Değerli kardeşlerim ırak bölünmeden önce de bölündükten sonra da bu bölücü Barzani ülkemizde çok ağırlandı. Biz bu bölücüyü Türkiye’de niçin ağırladık, birisi çıksın cevap versin. O zaman iktidarda kim vardı millet ittifakı mı vardı?  Değerli kardeşlerim hangisini sayalım, Büyük Ortadoğu projesinin eş başkanlığı döneminde de şu ifadelere çok şahit olduk. Lütfen hatırlayın! İfade aynen şu!  Türkiye’nin Ortadoğu’da bir görevi var biz büyük Ortadoğu projesinin eş başkanlarından biriyiz, bu büyük Ortadoğu projesinde Diyarbakır bir yıldız olabilir! Şeklindeki ifadelere çok şahit olduk.

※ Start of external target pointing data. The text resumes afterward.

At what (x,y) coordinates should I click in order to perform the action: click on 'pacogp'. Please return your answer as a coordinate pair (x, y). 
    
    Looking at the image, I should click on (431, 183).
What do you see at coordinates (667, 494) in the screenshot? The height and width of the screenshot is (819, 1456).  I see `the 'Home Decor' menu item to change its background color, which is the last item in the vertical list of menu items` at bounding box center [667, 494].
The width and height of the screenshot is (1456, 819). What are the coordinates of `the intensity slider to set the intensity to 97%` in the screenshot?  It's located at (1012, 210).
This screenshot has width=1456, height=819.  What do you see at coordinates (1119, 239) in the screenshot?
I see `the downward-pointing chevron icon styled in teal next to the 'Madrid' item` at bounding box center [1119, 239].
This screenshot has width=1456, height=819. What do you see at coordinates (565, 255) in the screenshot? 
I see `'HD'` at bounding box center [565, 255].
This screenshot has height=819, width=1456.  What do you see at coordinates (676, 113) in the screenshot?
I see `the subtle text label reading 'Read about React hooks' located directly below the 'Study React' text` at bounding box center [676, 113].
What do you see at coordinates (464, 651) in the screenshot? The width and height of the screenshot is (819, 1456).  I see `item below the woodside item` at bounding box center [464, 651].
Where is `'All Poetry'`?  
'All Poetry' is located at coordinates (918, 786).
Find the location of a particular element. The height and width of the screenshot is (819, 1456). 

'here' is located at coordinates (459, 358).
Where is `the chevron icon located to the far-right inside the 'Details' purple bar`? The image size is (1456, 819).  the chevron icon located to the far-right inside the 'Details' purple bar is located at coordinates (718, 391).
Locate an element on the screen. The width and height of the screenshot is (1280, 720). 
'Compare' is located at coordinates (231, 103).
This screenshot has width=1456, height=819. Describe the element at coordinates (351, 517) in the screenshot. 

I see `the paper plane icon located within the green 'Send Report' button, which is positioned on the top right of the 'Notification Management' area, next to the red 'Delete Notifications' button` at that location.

Şimdi siz ne anlıyorsunuz bu ifadeden, Diyarbakır bir yıldız olabilir derken sanki Kürdistan’ın başkenti olabilir gibi anlaşılmıyor mu?  Türkiye’nin eyaletlere bölünmesi gündeme getiriliyor ve eyalet sistemi en yüksek perdeden savunuluyor o gönlerde.  Ve şu ifadeleri de çok duyduk! Osmanlıda eyaletler varmış, Laz ıstan varmış Kürdistan varmış, Büyük devletler eyaletlere bölünmekten korkmazmış. Ve Bütün bunlar gizli saklı konuşulmadı açık açık konuşuldu. Çoğunuz hatırlayacaksınız.  Eğer unutanlar varsa İnternette Google girsinler o günkü konuşmaların hepsinin videoları orada var.  Barzani’nin Diyarbakır konuşması yazın Google göreceksiniz kim nerede ne konuşmuş nerede ağırlanmış kaç kez ülkemize gelmiş görürsünüz. Bu durumda kim bölücüymüş kim bölücü değilmiş milletimizin taktirine bırakıyorum. Bir yandan eyalet sistemini savunacaksın diğer taraftan karşındaki rakip partilere günde 40 defa bölücülükle suçlayacaksın. O gün Diyarbakır’da kırmızı halıyla karşılanan Barzani kuzey ırak bölgesel Kürt devleti başkanı olarak karşılandı. Ve şu anda komşumuz ırak üçe bölündü.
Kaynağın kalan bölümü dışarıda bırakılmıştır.